**Problem to work on**. Below is a listing; reproduce exactly its lines from the one containing "The image size is (1420, 947)." to its last line, both ends kept, and no other lines.

**Excerpted data**.
======

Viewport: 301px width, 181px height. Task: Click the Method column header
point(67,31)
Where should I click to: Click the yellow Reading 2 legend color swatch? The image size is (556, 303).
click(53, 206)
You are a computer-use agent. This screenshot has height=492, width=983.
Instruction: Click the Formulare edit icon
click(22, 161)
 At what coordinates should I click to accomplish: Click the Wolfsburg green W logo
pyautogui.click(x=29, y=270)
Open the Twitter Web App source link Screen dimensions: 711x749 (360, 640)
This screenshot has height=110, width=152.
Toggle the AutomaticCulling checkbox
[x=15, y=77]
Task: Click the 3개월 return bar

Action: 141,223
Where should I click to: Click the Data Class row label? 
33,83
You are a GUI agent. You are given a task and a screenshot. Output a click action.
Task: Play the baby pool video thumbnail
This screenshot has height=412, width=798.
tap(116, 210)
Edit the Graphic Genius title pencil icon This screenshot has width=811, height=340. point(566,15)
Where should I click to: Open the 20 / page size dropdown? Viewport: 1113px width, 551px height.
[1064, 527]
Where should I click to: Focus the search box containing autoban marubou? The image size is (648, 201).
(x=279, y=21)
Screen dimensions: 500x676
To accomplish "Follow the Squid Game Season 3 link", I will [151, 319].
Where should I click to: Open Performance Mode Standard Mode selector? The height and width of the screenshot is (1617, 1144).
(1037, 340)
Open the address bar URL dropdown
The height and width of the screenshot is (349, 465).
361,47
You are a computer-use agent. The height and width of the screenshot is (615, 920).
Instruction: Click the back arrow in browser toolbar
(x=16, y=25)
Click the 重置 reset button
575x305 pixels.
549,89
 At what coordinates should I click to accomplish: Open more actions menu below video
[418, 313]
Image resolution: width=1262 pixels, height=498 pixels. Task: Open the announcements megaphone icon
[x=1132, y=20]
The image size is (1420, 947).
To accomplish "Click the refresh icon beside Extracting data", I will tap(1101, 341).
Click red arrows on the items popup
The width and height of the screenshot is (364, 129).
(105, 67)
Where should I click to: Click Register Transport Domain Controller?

======

**Solution to the exercise**.
The image size is (1420, 947).
To accomplish "Click the refresh icon beside Extracting data", I will tap(1101, 341).
Click red arrows on the items popup
The width and height of the screenshot is (364, 129).
(105, 67)
Where should I click to: Click Register Transport Domain Controller?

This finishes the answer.